▶ _What is being asked_: Can you render the rows from the line with "At what coordinates should I click to accomplish: Toggle" up to and including the line with "tap(468, 671)" as a JSON list of strings, one string per line, with blank lines left out?

▶ _Given records_:
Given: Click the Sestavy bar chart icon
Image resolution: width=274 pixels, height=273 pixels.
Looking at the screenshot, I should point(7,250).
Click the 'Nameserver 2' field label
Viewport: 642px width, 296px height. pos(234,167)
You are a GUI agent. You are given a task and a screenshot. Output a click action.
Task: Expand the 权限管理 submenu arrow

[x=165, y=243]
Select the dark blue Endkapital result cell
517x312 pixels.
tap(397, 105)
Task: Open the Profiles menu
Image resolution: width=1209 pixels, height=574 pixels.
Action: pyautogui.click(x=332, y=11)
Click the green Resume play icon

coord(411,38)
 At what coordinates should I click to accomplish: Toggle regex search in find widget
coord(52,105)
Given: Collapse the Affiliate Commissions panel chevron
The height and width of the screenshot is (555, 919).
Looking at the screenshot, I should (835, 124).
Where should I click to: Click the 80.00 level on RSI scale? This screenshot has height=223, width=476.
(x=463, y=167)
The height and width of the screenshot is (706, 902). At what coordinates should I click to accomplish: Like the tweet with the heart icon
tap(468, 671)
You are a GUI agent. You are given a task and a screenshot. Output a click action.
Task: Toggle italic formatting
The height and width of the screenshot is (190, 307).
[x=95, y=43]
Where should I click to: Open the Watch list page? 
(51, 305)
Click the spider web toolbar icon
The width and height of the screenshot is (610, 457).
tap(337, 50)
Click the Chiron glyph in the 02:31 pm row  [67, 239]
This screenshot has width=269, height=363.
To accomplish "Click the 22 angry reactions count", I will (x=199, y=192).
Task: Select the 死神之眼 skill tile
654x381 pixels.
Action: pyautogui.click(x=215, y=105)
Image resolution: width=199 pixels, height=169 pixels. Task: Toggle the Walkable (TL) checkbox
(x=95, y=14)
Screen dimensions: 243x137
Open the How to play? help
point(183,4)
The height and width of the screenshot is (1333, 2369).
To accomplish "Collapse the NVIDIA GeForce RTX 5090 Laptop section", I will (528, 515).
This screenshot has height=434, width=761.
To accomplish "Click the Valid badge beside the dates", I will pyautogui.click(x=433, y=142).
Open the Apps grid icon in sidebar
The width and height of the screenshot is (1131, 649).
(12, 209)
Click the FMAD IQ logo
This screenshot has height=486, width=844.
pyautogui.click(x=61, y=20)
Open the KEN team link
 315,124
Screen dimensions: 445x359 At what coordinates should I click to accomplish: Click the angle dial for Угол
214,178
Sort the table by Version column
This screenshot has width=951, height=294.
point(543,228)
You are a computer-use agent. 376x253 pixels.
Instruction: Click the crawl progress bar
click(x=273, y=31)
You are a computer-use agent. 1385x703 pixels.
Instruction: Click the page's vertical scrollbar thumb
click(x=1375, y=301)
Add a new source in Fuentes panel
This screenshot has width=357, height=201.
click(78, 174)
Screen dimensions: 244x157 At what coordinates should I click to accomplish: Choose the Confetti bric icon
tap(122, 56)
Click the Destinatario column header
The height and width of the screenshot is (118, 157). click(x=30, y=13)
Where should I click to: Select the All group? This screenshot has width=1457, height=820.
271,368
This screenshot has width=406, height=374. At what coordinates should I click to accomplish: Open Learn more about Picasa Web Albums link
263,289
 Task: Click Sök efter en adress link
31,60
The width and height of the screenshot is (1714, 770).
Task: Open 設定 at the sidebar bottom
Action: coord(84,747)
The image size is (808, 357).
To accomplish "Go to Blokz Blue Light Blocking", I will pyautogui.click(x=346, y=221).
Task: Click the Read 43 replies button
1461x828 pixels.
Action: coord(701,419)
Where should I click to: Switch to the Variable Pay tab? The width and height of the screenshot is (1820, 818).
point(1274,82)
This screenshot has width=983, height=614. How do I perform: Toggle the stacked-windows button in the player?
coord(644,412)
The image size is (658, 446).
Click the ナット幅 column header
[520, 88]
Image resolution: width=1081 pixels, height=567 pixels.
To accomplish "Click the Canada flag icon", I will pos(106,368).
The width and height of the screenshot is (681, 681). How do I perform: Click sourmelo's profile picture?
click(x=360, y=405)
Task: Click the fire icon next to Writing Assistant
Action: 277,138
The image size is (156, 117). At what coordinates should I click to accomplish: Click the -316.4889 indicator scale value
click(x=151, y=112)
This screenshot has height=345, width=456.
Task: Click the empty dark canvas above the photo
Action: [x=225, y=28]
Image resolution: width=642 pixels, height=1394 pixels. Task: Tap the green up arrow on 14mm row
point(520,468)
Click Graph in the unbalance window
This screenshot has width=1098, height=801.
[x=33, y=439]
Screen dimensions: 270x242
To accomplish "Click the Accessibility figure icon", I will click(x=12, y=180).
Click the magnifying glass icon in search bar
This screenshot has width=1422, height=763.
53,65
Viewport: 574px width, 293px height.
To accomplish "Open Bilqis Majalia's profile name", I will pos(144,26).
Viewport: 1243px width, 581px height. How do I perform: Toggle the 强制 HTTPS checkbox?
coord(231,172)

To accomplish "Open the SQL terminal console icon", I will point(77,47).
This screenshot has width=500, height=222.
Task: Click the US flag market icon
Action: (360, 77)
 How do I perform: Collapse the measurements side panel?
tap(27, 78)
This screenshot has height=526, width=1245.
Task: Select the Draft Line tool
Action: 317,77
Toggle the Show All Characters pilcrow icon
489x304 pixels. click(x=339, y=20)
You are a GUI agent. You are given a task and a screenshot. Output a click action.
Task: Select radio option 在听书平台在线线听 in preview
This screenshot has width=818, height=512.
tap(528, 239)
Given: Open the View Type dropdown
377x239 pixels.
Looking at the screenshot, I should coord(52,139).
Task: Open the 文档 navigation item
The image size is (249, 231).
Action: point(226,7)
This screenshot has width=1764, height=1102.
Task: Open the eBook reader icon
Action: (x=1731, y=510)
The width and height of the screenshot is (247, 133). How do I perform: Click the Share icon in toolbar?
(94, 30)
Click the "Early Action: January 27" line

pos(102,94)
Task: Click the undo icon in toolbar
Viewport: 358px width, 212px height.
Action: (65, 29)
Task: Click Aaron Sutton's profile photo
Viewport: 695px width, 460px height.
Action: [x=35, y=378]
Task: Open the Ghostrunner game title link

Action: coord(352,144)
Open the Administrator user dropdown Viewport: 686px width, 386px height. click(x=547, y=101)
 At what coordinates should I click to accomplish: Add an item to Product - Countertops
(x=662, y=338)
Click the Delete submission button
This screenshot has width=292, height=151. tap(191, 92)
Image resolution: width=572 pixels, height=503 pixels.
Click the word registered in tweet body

▶ _Task result_:
[
  " At what coordinates should I click to accomplish: Toggle regex search in find widget",
  "coord(52,105)",
  "Given: Collapse the Affiliate Commissions panel chevron",
  "The height and width of the screenshot is (555, 919).",
  "Looking at the screenshot, I should (835, 124).",
  "Where should I click to: Click the 80.00 level on RSI scale? This screenshot has height=223, width=476.",
  "(x=463, y=167)",
  "The height and width of the screenshot is (706, 902). At what coordinates should I click to accomplish: Like the tweet with the heart icon",
  "tap(468, 671)"
]